En pleine séquence judiciaire, Marine Le Pen était présente au Parc Chanot à Marseille ce vendredi 16 janvier pour soutenir Franck Allisio, tête de liste RN aux prochaines élections municipales. Une présence symbolique a priori mais destinée à afficher la confiance de la direction nationale dans son candidat et à donner à la soirée l’allure d’un véritable meeting de campagne.
La campagne pour les municipales s’emballe à Marseille. Il est environ 18 h30 lorsque les portes du Parc Chanot s’ouvrent. L’air est chargé d’attente. À l’intérieur, plus de 1 200 personnes se pressent pour assister aux vœux de Franck Allisio, mais tous les regards sont tournés vers Marine Le Pen, l’invitée d’honneur. La salle, déjà pleine, vibre d’une énergie mêlant excitation et impatience.
Ce n’est pas sa première venue à Marseille : en 2014 et 2020, elle était venue soutenir Stéphane Ravier lors des municipales. Mais cette fois, le contexte est différent : Marine Le Pen s’expose dans une ville où le Rassemblement national cherche à consolider sa présence, et où la population d’origine maghrébine représente un électorat sensible à ses positions sur l’immigration et l’histoire coloniale.

À l’extérieur, environ 200 manifestants antifascistes scandent des slogans : « Marseille, Marseille, antifas » ou « La jeunesse emmerde le Front national ». Encadrés par quelques CRS, ils rappellent la polarisation politique de la ville et créent un contrepoint sonore à l’effervescence du Parc Chanot.
À l’intérieur, le début du discours est interrompu par un incident qui marque la soirée. Après les mots de Franck Allisio, un homme se lève et lance un chant antifasciste : « samio tutti antifasciti ». Quelques sifflets percent dans l’assemblée, un silence surpris s’installe. Marine Le Pen, avec son habituelle ironie, réplique : « C’est quoi ? Une Femen ? Une boule puante ?» Les murmures se mêlent aux rires et aux applaudissements, et elle reprend aussitôt son fil, naviguant entre enjeux municipaux et débats nationaux, tout en gardant en arrière-plan le procès en appel qui la concerne dans l’affaire des assistants parlementaires européens.

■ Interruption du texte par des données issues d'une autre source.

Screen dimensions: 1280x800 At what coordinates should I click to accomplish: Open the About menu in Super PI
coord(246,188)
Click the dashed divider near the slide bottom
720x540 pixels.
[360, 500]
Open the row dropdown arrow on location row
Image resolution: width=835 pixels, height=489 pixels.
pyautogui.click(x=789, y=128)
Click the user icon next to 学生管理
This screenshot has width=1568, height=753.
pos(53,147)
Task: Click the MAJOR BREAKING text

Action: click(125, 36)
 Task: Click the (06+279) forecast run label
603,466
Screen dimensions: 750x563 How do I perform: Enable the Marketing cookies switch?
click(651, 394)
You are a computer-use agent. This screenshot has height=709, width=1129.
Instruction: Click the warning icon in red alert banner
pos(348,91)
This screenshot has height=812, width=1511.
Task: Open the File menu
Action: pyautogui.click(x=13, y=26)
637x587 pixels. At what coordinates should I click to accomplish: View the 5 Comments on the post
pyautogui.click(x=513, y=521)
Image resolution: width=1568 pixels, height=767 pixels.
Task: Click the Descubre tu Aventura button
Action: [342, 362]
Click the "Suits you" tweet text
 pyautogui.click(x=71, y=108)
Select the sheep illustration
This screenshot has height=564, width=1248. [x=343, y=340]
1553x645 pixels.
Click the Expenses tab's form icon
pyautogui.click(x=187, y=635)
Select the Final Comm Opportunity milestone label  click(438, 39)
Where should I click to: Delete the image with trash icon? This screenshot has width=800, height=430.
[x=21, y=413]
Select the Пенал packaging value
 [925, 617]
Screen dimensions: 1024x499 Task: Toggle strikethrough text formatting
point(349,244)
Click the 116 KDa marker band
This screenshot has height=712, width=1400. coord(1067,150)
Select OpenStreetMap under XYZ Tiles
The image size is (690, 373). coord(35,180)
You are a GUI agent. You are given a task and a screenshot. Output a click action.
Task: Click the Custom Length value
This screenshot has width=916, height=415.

Franck Allisio, crédité de 30 % d’intentions de vote, observe la scène. Cette mobilisation dépasse largement une simple réunion de vœux : elle constitue un signal politique fort, destiné à galvaniser militants et électeurs. Marseille, longtemps considérée comme un bastion difficile pour le RN, devient le temps d’une soirée le théâtre d’une démonstration de force, où acclamations et protestations se croisent sous les yeux des journalistes et observateurs.
La soirée s’achève sur une ambiance double, entre tension palpable et ferveur des militants. Le Parc Chanot, saturé de monde, a servi de scène à la polarisation politique marseillaise, offrant un moment où le national et le local se télescopent, dans une ville dont le passé et la composition démographique rendent chaque visite de Marine Le Pen particulièrement chargée de symboles.